Most of the MMDA schemes to reduce traffic, as well as those of local government units, tend to be one-sided since while they are looking at ways to reduce the volume of traffic, these government agencies flinch at the thought of government providing fast, cheap and efficient transport for the commuting pedestrian. This type of solutions would entail capital costs to which our government is averse at the moment.
Such attitude of looking at the private sector for solutions greatly limits their options in truly addressing traffic problems.
The other mass transport alternative— the MRT and the LRT— is limited in its coverage and, as privatized utilities go, is slated to be more costly in the future due to the announced fare increases. This would make commuting a bigger burden than it is right now. The ubiquitous jeepneys and FXs absorb the load since there is no other alternative for the lowly commuter.
Manila has in fact hit the wall of government intervention when the Land Transportation Franchising and Regulatory Bureau (LTFRB) reacted to the initial bus ban by pointing out that it violated the franchises that it gave to these buses.
Vice-mayor Moreno retorted that the LTFRB has never consulted them anyway. But the heart of the matter is that when we privatized and deregulated land transport, we took away government’s power to solve basic issues such as traffic and transportation and gave it to the hands of individuals and businesses whose prime motivation is profit rather than providing service. Manila backed down by limiting their bus ban to colorum buses or those without terminals in the city.
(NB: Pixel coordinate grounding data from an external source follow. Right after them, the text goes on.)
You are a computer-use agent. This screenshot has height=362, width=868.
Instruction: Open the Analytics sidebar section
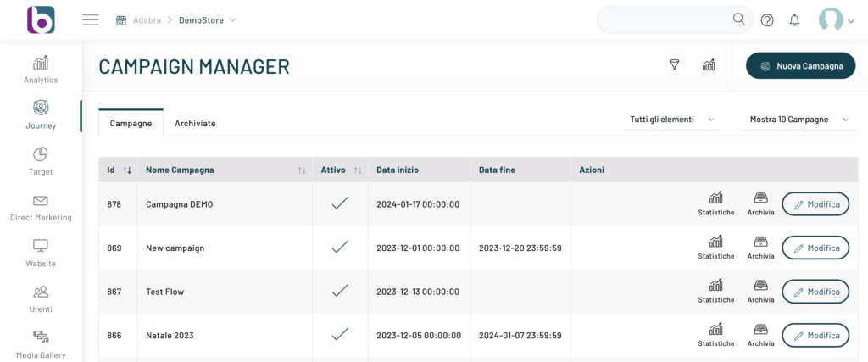click(41, 70)
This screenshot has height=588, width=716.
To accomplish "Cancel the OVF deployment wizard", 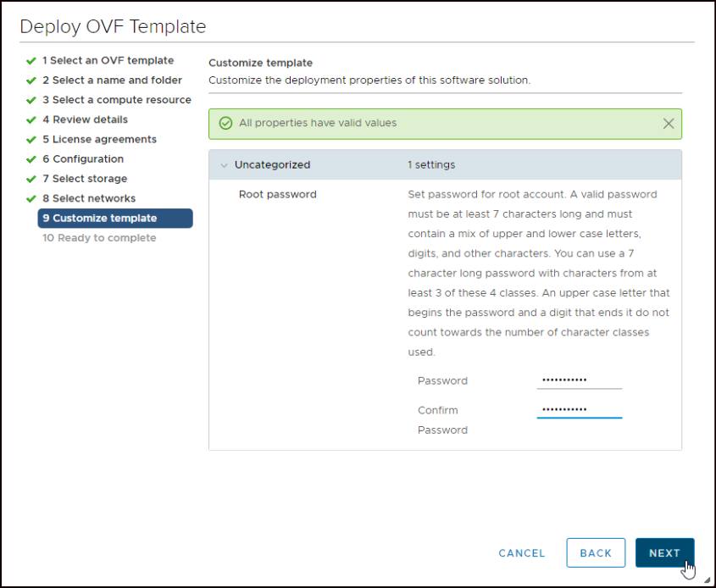I will click(x=521, y=552).
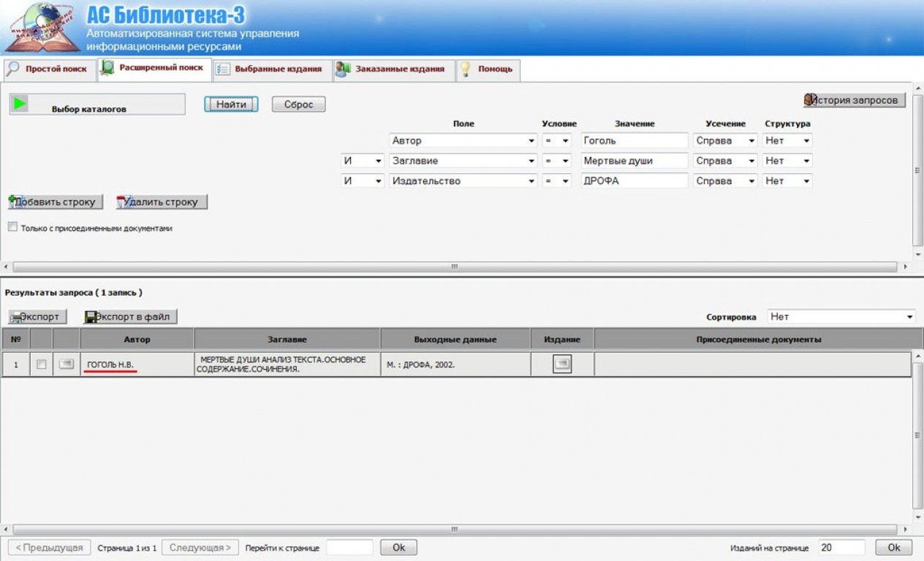Click Добавить строку to add row
924x561 pixels.
(56, 202)
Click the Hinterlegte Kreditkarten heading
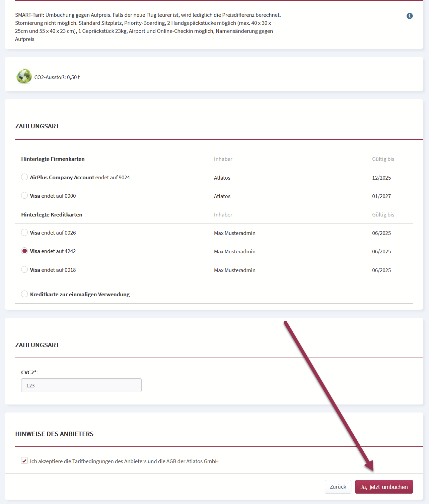 (52, 214)
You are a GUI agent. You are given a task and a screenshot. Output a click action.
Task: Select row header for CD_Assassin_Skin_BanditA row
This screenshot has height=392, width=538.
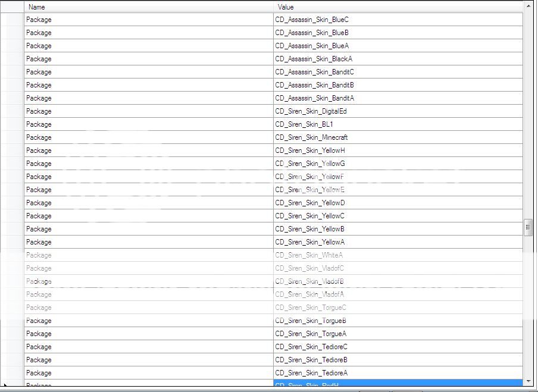tap(12, 98)
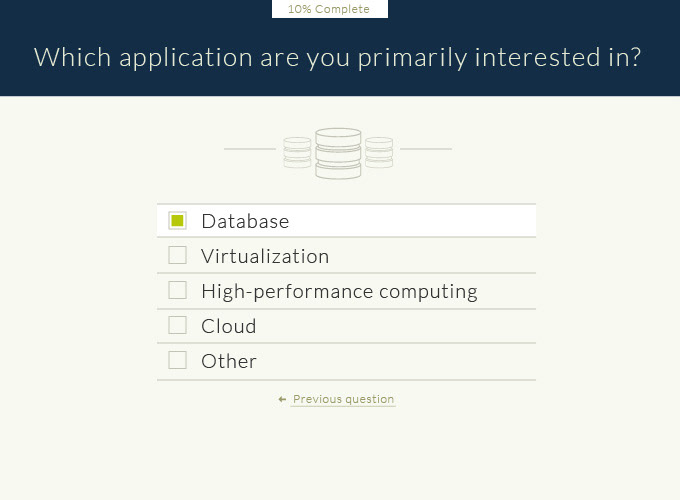Go back via Previous question link
This screenshot has height=500, width=680.
pos(343,399)
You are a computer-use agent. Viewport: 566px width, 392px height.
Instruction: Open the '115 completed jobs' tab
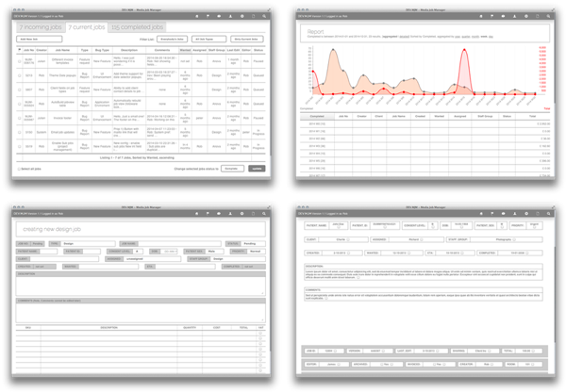click(136, 30)
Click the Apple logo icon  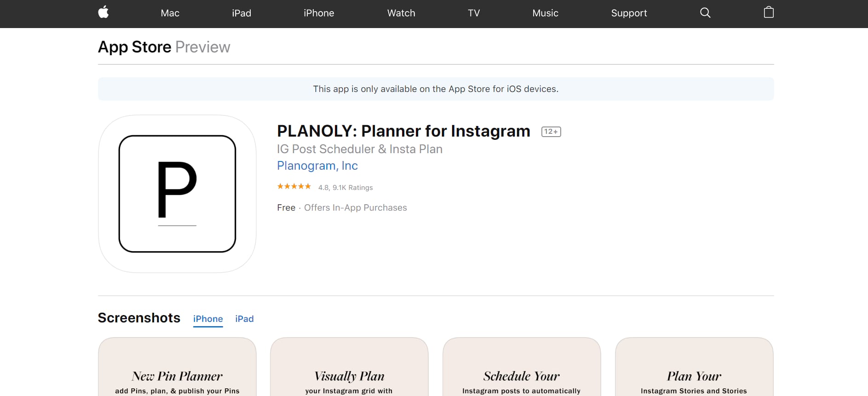[103, 12]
One pines for a situation similar to Curitiba in Brazil where they have a Bus Rapid Transit (BRT) system where buses arrive as frequent as one and a half minute between buses at stations that are convenient and comfortable. The success of the BRT can be seen in the fact that 70 percent of the commuters in greater Curitiba use the system to go to work making it one of the most heavily used transit system in the world.
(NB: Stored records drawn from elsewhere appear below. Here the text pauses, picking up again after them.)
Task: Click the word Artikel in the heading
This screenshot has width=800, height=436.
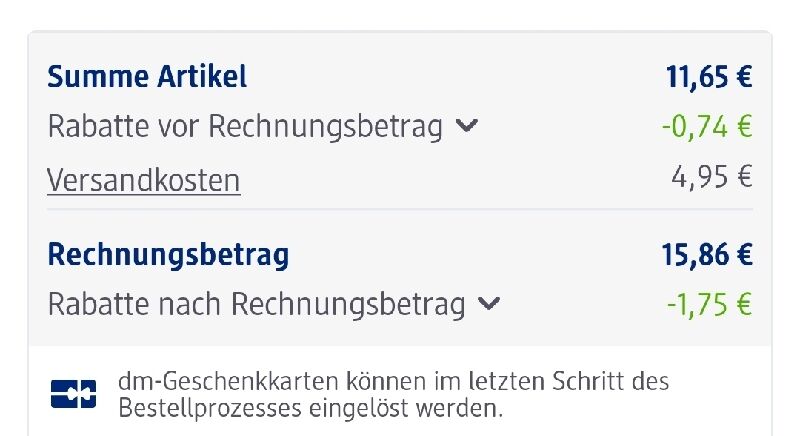Action: click(202, 76)
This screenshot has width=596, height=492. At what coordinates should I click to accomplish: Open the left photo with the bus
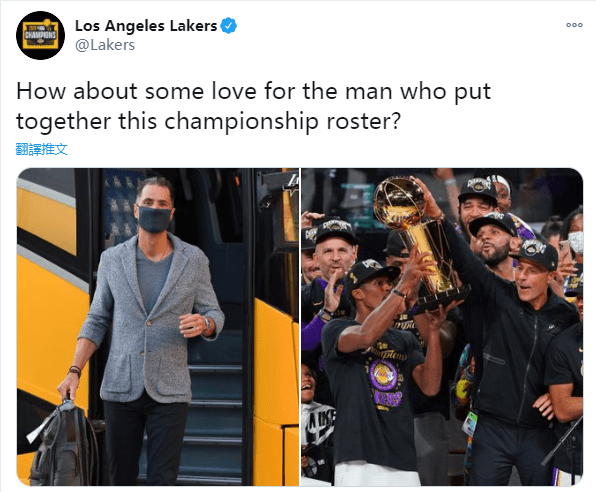[x=157, y=327]
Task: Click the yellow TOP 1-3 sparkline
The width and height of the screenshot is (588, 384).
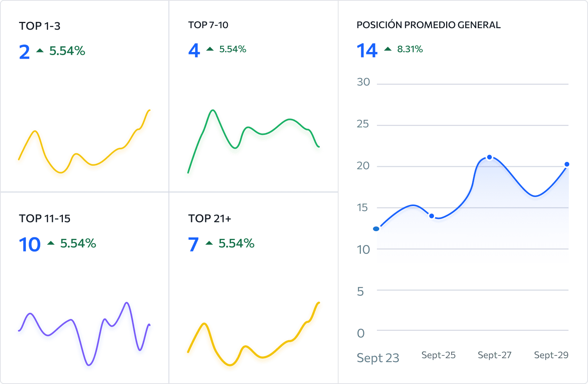Action: (84, 141)
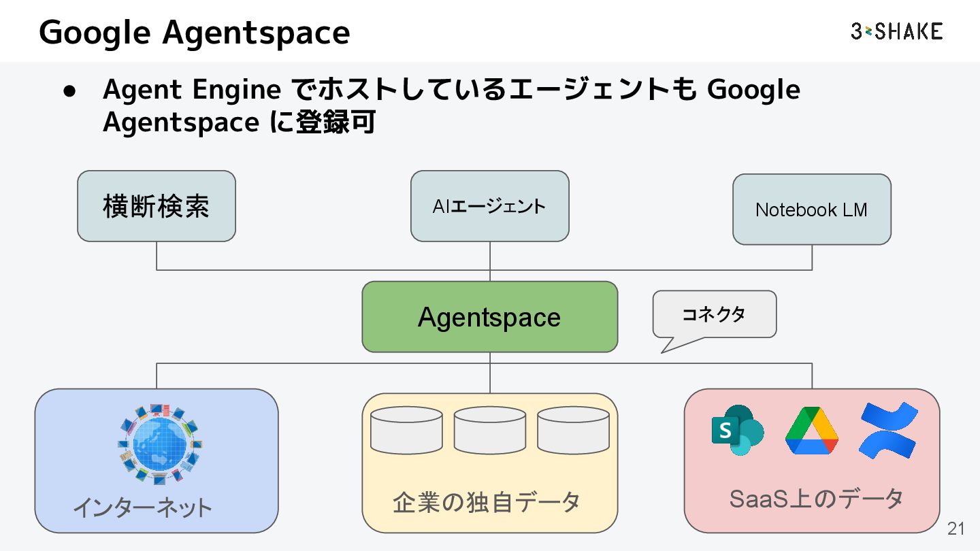Click the green Agentspace box
This screenshot has width=980, height=551.
[x=489, y=317]
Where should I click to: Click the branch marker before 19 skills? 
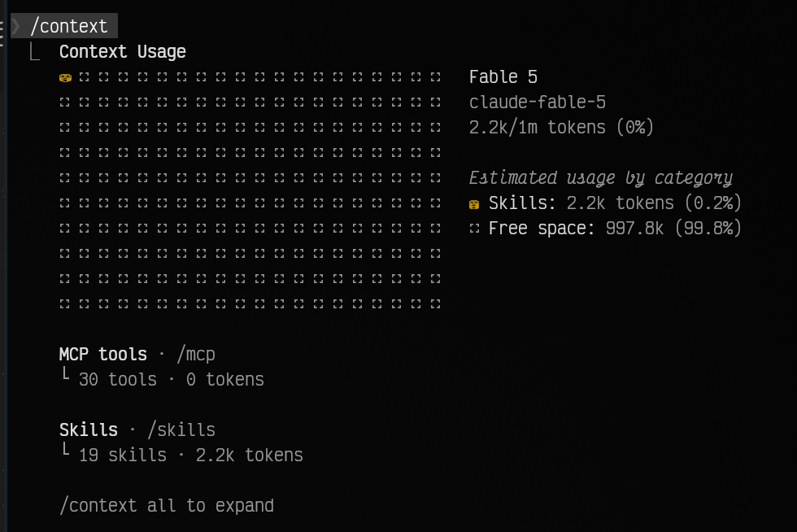click(x=65, y=449)

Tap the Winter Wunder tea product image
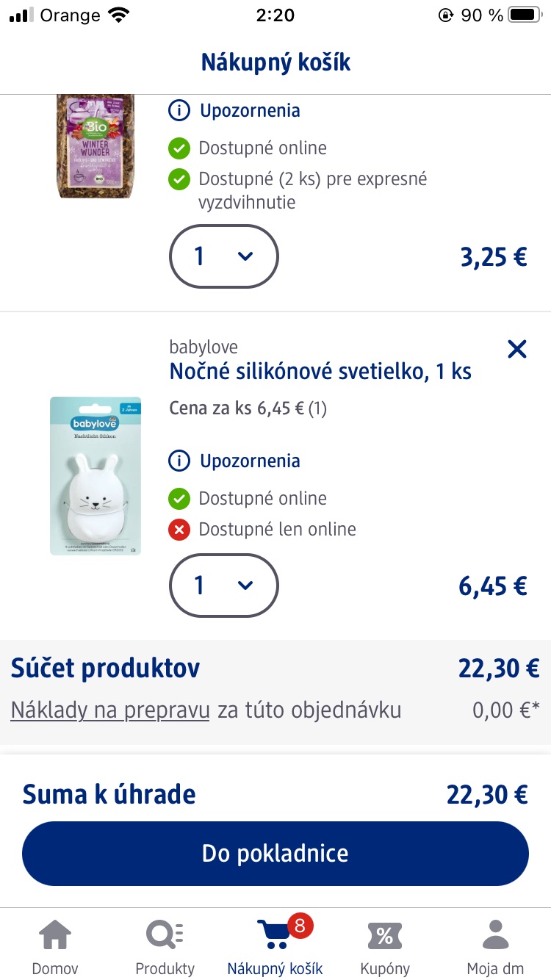tap(96, 145)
The BRT was a cheaper alternative to building a rail system since it uses existing urban roadways and had substantially lower capital costs. What was crucial however was the amount of planning and design that went to its implementation. A Master Plan of the city was instituted in 1965 where it was made clear that mass transit was to replace the car as the primary means of transport.
The BRT is a system of buses that include minibuses that ply through residential areas and bring passengers to conventional bus stations. These conventional buses travel along circumferential routes around the city. The BRT is the main link between these routes and runs through one of the five main arteries leading to the center of the city.
The buses run along a dedicated lane and stop at stations with loading and unloading times of less than 20 seconds. Passengers pay at the station before they get on the bus. There are transfer areas where different service lines intersect and there is no need to get a new ticket to go to another line.
Curitiba’s BRT is an example of how foresight rather than stopgap measures solve a problem such as traffic. They planned for a shift from automobile travel to bus travel and synchronized their city growth accordingly. They made the transfer of people and goods a priority which not only resulted to reduced costs for the government but also lower spending of Curitibanos on travel.